### Objective
Reproduce each line of the records below verbatim.

Dataset rows:
★ ★ ★ ★

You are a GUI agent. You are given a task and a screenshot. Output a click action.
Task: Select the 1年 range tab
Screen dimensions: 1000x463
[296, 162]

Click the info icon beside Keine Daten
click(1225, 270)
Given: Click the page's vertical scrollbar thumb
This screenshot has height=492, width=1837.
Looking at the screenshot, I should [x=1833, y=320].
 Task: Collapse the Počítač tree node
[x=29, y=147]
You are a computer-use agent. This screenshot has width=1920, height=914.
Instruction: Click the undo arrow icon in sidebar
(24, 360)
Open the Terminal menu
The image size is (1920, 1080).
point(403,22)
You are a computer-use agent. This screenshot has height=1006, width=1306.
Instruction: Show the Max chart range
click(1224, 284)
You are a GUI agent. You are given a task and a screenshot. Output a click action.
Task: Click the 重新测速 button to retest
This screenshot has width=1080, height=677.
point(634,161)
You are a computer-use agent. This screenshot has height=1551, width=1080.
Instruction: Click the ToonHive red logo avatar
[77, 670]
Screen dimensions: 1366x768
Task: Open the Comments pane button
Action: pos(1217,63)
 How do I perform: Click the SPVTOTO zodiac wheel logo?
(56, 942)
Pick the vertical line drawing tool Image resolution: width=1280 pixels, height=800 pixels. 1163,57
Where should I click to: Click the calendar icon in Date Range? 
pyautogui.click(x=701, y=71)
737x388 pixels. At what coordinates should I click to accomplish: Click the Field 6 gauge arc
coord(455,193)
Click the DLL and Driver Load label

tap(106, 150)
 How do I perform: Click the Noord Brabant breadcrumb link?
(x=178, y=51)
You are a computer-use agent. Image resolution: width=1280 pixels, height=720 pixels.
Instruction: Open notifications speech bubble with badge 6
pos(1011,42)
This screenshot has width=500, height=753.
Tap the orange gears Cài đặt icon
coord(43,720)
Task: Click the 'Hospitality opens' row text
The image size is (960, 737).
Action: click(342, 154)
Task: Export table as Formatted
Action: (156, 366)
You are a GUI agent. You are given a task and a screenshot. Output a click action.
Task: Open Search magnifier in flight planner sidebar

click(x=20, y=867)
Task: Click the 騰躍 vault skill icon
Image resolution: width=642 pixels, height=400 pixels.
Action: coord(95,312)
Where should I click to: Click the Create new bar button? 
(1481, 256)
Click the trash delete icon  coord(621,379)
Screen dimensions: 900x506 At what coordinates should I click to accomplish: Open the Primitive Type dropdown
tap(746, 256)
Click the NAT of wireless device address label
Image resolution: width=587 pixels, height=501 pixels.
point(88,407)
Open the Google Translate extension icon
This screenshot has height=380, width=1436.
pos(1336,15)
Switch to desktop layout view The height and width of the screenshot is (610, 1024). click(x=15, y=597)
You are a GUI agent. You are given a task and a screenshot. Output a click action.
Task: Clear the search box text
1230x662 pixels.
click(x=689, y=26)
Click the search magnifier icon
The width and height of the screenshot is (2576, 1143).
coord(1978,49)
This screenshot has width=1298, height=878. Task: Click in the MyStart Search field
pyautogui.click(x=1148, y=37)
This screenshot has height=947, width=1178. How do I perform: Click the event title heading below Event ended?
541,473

★ ★ ★ ★

### Correct answer
You are a GUI agent. You are given a task and a screenshot. Output a click action.
Task: Select the 1年 range tab
Screen dimensions: 1000x463
[296, 162]

Click the info icon beside Keine Daten
click(1225, 270)
Given: Click the page's vertical scrollbar thumb
This screenshot has height=492, width=1837.
Looking at the screenshot, I should [x=1833, y=320].
 Task: Collapse the Počítač tree node
[x=29, y=147]
You are a computer-use agent. This screenshot has width=1920, height=914.
Instruction: Click the undo arrow icon in sidebar
(24, 360)
Open the Terminal menu
The image size is (1920, 1080).
point(403,22)
You are a computer-use agent. This screenshot has height=1006, width=1306.
Instruction: Show the Max chart range
click(1224, 284)
You are a GUI agent. You are given a task and a screenshot. Output a click action.
Task: Click the 重新测速 button to retest
This screenshot has width=1080, height=677.
point(634,161)
You are a computer-use agent. This screenshot has height=1551, width=1080.
Instruction: Click the ToonHive red logo avatar
[77, 670]
Screen dimensions: 1366x768
Task: Open the Comments pane button
Action: pos(1217,63)
 How do I perform: Click the SPVTOTO zodiac wheel logo?
(56, 942)
Pick the vertical line drawing tool Image resolution: width=1280 pixels, height=800 pixels. 1163,57
Where should I click to: Click the calendar icon in Date Range? 
pyautogui.click(x=701, y=71)
737x388 pixels. At what coordinates should I click to accomplish: Click the Field 6 gauge arc
coord(455,193)
Click the DLL and Driver Load label

tap(106, 150)
 How do I perform: Click the Noord Brabant breadcrumb link?
(x=178, y=51)
You are a computer-use agent. Image resolution: width=1280 pixels, height=720 pixels.
Instruction: Open notifications speech bubble with badge 6
pos(1011,42)
This screenshot has width=500, height=753.
Tap the orange gears Cài đặt icon
coord(43,720)
Task: Click the 'Hospitality opens' row text
The image size is (960, 737).
Action: click(342, 154)
Task: Export table as Formatted
Action: (156, 366)
You are a GUI agent. You are given a task and a screenshot. Output a click action.
Task: Open Search magnifier in flight planner sidebar

click(x=20, y=867)
Task: Click the 騰躍 vault skill icon
Image resolution: width=642 pixels, height=400 pixels.
Action: coord(95,312)
Where should I click to: Click the Create new bar button? 
(1481, 256)
Click the trash delete icon  coord(621,379)
Screen dimensions: 900x506 At what coordinates should I click to accomplish: Open the Primitive Type dropdown
tap(746, 256)
Click the NAT of wireless device address label
Image resolution: width=587 pixels, height=501 pixels.
point(88,407)
Open the Google Translate extension icon
This screenshot has height=380, width=1436.
pos(1336,15)
Switch to desktop layout view The height and width of the screenshot is (610, 1024). click(x=15, y=597)
You are a GUI agent. You are given a task and a screenshot. Output a click action.
Task: Clear the search box text
1230x662 pixels.
click(x=689, y=26)
Click the search magnifier icon
The width and height of the screenshot is (2576, 1143).
coord(1978,49)
This screenshot has width=1298, height=878. Task: Click in the MyStart Search field
pyautogui.click(x=1148, y=37)
This screenshot has height=947, width=1178. How do I perform: Click the event title heading below Event ended?
541,473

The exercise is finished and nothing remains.